Самое неприятное из всего, что случается, – это необходимость время от времени осуществлять ликвидацию. В остальном ничто не вызывает особых проблем. У него и Володина есть все, что нужно. Они счастливы. Трудности жизни остались позади. Они не думают о трудностях. И почти не помнят их. Не хотят помнить и поэтому не помнят.
Володин тасует карты.
9
Несмотря на исключительную красоту Лу Лин и ее явное умение владеть собой, испытываемое ею чувство беззащитности стало для Джейн почти таким же заметным, как ее красное шелковое одеяние. Девушка потеряна и одинока, но отрицает и то и другое.
А может быть, дело не только в отрицании и с ее разумом происходит нечто ужасное? Может быть, она совершенно оторвалась от действительности, не способна осознать свое положение и выразить истинные чувства?

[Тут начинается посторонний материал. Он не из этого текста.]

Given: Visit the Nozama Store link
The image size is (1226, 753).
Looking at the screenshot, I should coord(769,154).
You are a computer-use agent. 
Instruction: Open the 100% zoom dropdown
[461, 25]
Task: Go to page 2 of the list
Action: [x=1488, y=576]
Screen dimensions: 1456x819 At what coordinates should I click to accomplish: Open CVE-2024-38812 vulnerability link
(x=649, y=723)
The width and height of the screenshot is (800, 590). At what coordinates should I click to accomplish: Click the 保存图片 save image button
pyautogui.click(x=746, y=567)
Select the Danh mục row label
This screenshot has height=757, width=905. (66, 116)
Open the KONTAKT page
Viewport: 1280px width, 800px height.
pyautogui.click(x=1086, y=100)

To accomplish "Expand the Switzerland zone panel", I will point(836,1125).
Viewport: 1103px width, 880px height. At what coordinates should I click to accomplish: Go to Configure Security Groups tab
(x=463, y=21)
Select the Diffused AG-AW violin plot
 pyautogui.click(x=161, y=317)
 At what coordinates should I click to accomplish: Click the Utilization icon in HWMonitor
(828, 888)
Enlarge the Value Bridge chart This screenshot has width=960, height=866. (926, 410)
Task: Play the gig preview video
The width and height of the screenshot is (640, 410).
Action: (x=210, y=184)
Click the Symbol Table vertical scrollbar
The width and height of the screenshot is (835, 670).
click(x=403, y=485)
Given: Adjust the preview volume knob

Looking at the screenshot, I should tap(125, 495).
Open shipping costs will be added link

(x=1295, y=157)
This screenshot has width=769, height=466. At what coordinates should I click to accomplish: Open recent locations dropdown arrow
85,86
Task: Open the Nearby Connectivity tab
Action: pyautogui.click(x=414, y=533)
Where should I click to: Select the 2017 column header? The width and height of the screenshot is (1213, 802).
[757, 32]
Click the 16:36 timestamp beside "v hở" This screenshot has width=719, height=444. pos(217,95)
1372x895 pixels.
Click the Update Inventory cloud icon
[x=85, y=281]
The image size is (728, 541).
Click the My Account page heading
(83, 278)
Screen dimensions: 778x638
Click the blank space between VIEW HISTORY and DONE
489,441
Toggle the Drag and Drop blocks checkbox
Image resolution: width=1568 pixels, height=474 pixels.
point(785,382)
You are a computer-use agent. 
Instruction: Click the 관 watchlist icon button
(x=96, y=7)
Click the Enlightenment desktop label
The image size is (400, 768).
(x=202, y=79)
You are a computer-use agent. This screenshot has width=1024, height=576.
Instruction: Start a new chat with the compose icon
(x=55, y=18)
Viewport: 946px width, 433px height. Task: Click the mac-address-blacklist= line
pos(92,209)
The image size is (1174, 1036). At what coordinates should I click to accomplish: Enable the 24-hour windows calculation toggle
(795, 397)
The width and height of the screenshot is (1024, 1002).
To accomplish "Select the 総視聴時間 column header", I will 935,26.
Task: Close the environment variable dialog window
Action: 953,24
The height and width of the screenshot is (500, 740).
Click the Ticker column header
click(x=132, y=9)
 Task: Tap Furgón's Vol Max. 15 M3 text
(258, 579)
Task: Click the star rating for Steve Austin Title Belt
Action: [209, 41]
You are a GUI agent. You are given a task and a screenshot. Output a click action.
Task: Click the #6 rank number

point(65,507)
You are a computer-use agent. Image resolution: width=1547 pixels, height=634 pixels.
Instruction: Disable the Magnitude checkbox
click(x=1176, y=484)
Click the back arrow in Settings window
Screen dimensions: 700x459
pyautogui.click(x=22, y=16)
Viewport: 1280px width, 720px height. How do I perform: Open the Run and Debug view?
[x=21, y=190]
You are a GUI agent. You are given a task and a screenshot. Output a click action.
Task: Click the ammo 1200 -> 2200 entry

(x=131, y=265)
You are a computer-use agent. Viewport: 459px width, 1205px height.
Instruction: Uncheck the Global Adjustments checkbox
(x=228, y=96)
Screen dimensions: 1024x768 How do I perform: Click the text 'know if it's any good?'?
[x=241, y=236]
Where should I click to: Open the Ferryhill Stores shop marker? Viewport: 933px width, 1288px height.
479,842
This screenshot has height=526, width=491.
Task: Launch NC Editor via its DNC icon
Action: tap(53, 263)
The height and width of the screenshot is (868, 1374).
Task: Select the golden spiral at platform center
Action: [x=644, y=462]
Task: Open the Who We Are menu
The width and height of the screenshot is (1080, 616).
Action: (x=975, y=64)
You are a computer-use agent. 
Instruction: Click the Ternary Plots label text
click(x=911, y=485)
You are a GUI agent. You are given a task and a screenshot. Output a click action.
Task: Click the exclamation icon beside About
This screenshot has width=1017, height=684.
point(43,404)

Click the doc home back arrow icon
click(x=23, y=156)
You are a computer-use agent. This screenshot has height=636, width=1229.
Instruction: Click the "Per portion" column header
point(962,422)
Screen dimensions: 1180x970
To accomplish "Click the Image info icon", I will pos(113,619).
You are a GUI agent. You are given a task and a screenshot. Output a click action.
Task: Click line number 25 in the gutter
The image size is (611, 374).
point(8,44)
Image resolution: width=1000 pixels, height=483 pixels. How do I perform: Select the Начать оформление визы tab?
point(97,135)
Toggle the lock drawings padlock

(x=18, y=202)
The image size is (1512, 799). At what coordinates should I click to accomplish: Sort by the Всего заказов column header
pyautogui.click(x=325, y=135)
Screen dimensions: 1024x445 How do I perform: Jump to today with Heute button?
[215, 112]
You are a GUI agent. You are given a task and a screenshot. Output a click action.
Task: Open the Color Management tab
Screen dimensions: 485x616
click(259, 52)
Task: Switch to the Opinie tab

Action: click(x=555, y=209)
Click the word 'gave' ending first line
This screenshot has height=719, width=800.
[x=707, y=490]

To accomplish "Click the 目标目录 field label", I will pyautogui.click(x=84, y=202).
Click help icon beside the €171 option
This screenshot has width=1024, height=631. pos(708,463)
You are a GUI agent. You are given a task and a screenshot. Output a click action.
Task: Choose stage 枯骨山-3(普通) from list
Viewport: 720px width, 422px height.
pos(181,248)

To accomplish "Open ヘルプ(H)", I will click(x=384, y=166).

– Лу Лин, как вы проводите время, когда нет посетителей?
– Я отвечаю за чистоту в моих апартаментах, но это не требует особого труда. У меня есть все удобства. Мои наниматели щедры.
– Значит, вам платят?
Лу Лин кивнула, улыбаясь:
– Мне платят добротой и всем необходимым, предоставляют убежище от уродливого мира.
– В «Аспасии» нет ничего уродливого.
– Нет, – согласилась Лу Лин. – Ничего такого. Это самое прекрасное место на земле.
– А когда вы не убираете, тогда что?
– Я готовлю себе еду, мне это очень нравится. Очень. У меня есть все кухонные машины, я знаю тысячу и один рецепт. – Она внезапно оживилась и хлопнула в ладоши, словно радуясь возможности приготовить что-нибудь для посетителя. – Фиби, позвольте приготовить для вас чудесный обед.
– Может быть, позже.
– Это хорошо. Хорошо. Вам понравится, как я готовлю.
– Вы убираете апартаменты, готовите. А что еще… когда нет посетителей?
– Занимаюсь физическими упражнениями. Я люблю упражнения. Внизу есть гимнастический зал со всем необходимым. У меня есть точное расписание, когда и что я должна делать. Я должна поддерживать в хорошем состоянии свое здоровье и свою внешность. Точное расписание упражнений и строгая диета. Я все выполняю. Не отлыниваю. У меня все прекрасно получается.
Джейн закрыла глаза и медленно сделала несколько глубоких вдохов. Она допрашивала серийных убийц, задавала вопросы об их самых жестоких желаниях и способах убийства, но этот разговор потребовал от нее такого нервного напряжения, какого она не испытывала раньше.
Ее преследовала навязчивая картинка – марширующие мыши на видео. Перед глазами стоял Ник, зарезавший себя своим боевым ножом, купающийся в собственной крови. Судьбу Ника, мышей и этой девушки определило пагубное применение эффективной технологии, которую Джейн представляла себе лишь в самом общем виде. И хотя люди, стоящие за этой схемой, этим заговором, этим образом нового ада, ставили перед собой хорошо понятные ей цели, у них были также намерения (для чего эти самоубийства?), которых она совсем не понимала.
– Хотите теперь коктейль? – спросила Лу Лин.
Джейн открыла глаза и отрицательно покачала головой.
– А другие девушки здесь? Вы их знаете?
– О да, они – мои друзья. Замечательные друзья. Мы вместе занимаемся в спортивном зале. Иногда вместе развлекаем какого-нибудь посетителя.